Ukraine tweeted it was ‘now accepting cryptocurrency donations.’ In two days, $12 million worth of Bitcoin, Ethereum, and USDT poured in
During times of war, countries normally turn to taxes or bond sales to raise money for military campaigns. But Ukraine has bolstered its war chest with millions of dollars in cryptocurrency donations, crowdfunded in two days by strangers responding to a tweet from the country’s official Twitter, as Ukraine continues to defend against a Russian invasion.
On Saturday, the official Twitter account of Ukraine tweeted that the country was “now accepting cryptocurrency donations” as it urged people to “stand with Ukraine,” and provided links to two crypto wallets. According to the tweet, Ukraine is accepting donations in Bitcoin, Ether, and USDT—the last one a so-called stablecoin pegged to the U.S. dollar.
By Sunday, Ukraine’s two official crypto wallets had accrued over $12 million worth of donations, according to analytics firm Elliptic, with one of the single largest donations worth $1.86 million. That generous contribution was donated by a group that had raised money through an auction of non-fungible tokens (NFTs). The auction, which took place weeks before Russia invaded Ukraine, was originally a fundraiser for covering the legal fees of WikiLeaks founder Julian Assange.
Some observers—including Ethereum founder Vitalik Buterin—were initially skeptical of the Ukraine tweet soliciting donations, suggesting that malicious hackers might have hijacked Ukraine’s Twitter account. But others, including a former U.S. diplomat, have since confirmed the veracity of the tweet.
It perhaps isn’t surprising that Ukraine would welcome donations in cryptocurrency. The government formally legalized cryptocurrency only days before Russia invaded, and the Eastern European country conducts more daily cross-border transactions in crypto than it does in its own fiat currency, the hryvnia.
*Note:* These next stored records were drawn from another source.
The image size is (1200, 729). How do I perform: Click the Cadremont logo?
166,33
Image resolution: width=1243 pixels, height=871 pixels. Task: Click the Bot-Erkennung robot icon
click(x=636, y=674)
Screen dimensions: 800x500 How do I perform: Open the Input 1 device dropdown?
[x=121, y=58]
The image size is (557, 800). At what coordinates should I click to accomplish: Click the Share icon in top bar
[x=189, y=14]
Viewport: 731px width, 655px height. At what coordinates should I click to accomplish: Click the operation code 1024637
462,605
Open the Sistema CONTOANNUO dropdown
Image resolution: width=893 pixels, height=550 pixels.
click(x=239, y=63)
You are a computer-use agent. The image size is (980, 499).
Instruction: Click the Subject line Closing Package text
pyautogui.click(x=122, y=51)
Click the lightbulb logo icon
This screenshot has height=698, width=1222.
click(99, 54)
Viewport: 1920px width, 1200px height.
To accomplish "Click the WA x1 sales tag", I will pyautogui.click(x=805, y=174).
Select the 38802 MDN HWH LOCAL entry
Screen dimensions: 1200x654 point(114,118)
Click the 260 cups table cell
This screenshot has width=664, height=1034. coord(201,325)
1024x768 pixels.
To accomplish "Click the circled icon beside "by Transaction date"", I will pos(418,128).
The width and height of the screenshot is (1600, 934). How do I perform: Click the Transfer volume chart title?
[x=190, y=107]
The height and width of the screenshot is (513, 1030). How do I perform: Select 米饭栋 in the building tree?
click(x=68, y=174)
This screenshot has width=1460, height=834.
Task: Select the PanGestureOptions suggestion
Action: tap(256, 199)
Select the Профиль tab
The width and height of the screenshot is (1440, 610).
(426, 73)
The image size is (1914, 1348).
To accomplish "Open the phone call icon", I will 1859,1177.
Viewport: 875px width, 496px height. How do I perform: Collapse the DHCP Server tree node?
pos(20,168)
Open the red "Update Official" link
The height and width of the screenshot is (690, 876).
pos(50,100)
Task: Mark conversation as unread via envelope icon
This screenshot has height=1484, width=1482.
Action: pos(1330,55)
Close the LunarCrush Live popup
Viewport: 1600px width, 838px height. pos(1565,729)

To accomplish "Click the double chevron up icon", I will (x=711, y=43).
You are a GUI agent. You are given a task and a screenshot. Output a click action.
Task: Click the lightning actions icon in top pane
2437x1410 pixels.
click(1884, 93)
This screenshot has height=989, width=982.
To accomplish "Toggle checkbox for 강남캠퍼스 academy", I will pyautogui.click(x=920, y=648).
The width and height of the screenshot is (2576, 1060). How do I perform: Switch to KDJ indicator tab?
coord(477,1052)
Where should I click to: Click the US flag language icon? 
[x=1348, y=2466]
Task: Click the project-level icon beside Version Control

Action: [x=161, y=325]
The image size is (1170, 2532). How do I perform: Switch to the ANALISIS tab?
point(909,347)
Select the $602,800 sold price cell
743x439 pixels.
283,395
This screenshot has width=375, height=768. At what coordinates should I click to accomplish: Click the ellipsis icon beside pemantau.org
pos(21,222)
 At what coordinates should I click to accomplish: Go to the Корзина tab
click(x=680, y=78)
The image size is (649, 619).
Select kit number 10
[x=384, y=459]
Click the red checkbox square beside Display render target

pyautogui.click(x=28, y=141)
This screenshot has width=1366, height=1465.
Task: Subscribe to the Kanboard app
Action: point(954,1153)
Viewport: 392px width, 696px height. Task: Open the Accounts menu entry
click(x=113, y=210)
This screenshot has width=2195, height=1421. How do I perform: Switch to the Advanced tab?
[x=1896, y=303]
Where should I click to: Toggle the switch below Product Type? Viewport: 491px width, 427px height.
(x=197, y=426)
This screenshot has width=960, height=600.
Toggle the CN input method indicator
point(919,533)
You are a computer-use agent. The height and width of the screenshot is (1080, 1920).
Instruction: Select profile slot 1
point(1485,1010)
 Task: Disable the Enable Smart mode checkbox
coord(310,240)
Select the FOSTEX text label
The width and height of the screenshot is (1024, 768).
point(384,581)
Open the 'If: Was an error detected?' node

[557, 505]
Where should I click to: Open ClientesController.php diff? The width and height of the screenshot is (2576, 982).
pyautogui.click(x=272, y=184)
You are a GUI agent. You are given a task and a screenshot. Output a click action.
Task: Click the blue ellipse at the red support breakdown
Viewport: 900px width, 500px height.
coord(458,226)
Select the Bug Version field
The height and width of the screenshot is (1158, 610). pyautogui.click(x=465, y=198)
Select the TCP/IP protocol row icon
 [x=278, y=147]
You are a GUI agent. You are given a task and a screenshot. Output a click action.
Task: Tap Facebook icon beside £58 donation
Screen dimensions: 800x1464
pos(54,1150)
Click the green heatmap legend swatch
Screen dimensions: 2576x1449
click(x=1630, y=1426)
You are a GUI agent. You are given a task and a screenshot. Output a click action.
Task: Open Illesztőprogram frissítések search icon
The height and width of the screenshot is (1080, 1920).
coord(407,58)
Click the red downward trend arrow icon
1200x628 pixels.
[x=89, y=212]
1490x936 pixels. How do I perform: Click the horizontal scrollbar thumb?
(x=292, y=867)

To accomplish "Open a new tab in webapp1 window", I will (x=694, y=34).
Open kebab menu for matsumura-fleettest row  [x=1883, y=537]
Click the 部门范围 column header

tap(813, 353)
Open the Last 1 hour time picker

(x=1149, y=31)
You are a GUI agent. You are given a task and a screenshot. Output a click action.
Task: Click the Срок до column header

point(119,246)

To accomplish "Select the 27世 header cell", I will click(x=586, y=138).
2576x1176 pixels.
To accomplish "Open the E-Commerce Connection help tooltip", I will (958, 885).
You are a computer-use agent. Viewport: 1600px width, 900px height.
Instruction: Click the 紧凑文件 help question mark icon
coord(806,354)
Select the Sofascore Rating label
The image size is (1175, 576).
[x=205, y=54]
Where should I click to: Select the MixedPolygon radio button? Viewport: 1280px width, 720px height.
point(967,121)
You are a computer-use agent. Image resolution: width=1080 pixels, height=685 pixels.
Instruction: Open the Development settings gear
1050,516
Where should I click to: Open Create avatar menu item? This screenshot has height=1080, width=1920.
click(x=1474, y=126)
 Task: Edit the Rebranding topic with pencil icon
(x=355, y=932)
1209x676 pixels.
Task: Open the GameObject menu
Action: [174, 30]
The government isn’t the only body in Ukraine raising funds through crypto crowdfunding. Nongovernment organizations (NGOs) and charities have appealed to crypto holders for donations too.
Come Back Alive, a Ukrainian NGO raising funds for the Ukrainian military, turned to crowdfunding crypto donations last week after the subscription payment service Patreon suspended the group’s account.
Patreon says the NGO, which had raised $400,000 through the platform, violated its terms of service, which prohibit fundraising for military support. According to Elliptic, the group has now raised “several million dollars” in crypto donations.
Elliptic says the Ukraine government and NGOs providing support to the Ukrainian military have collectively raised $18.9 million in cryptocurrency since the Russian invasion began on Feb. 24.